An exact copy is needed of the lines from the one that contains "The width and" through the final line of the data below, with pictures left out.

[Stored data entries]
⁂

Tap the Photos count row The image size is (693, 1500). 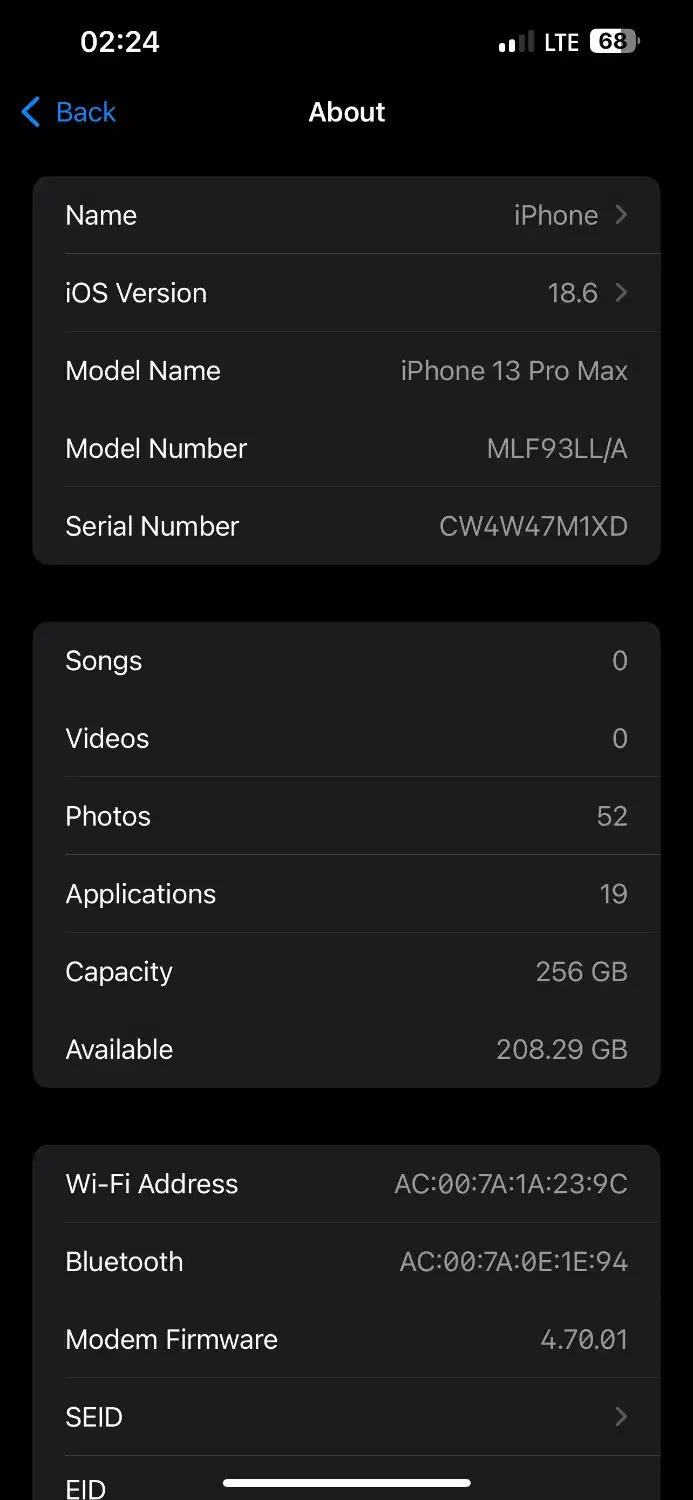coord(346,816)
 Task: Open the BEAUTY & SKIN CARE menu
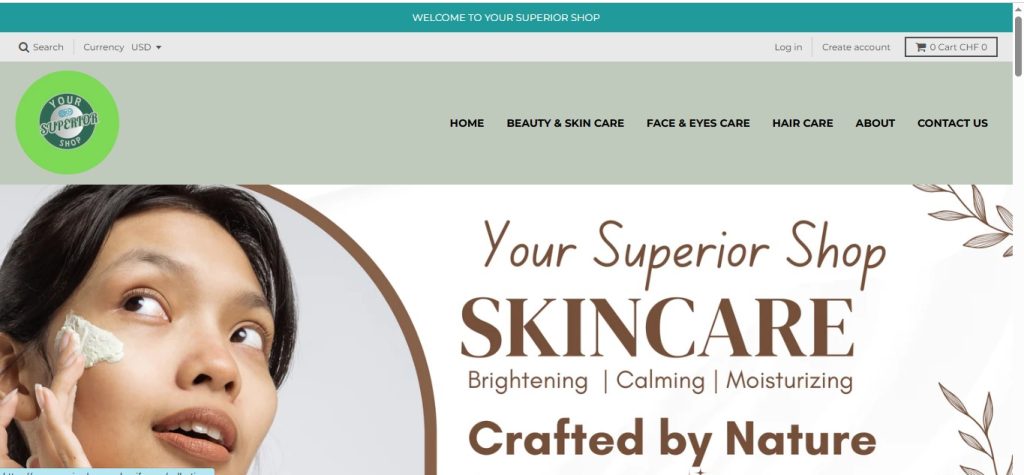point(565,123)
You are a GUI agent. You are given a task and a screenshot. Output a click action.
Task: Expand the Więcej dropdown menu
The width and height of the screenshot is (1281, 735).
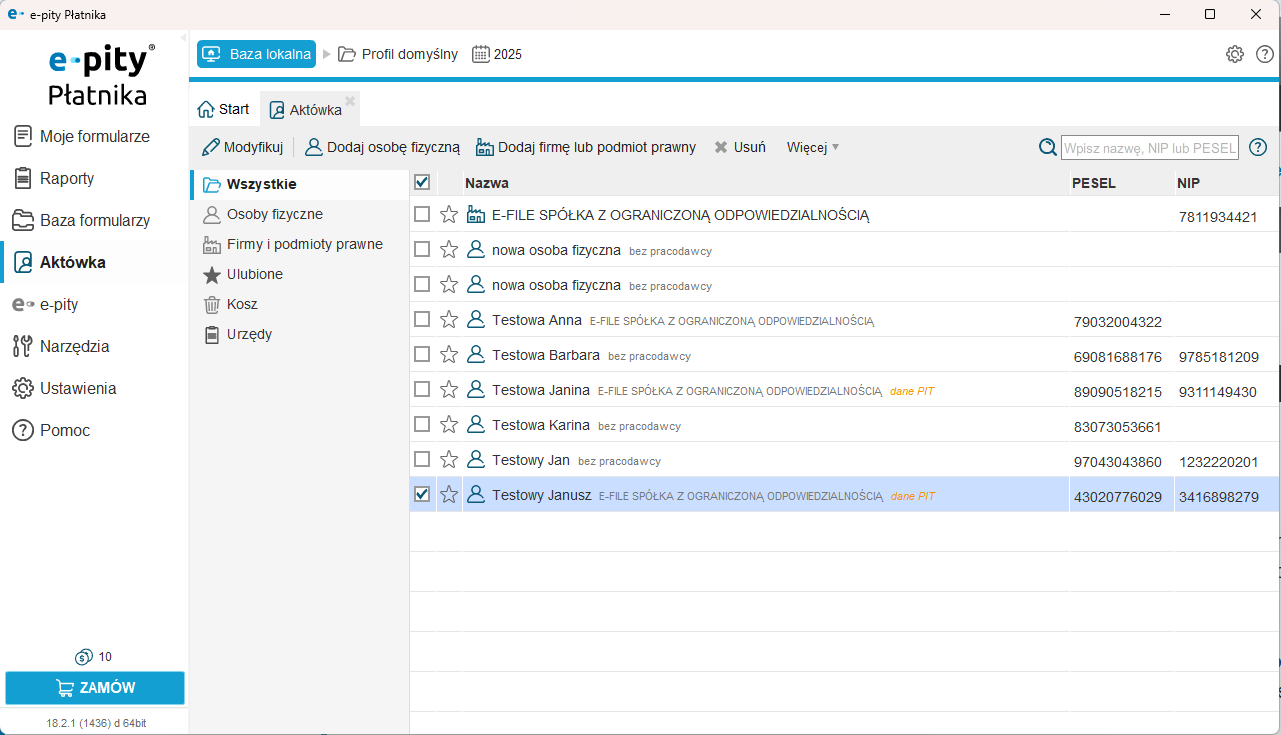(x=813, y=147)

⁂

## Answer space
The width and height of the screenshot is (1281, 735).
(x=813, y=147)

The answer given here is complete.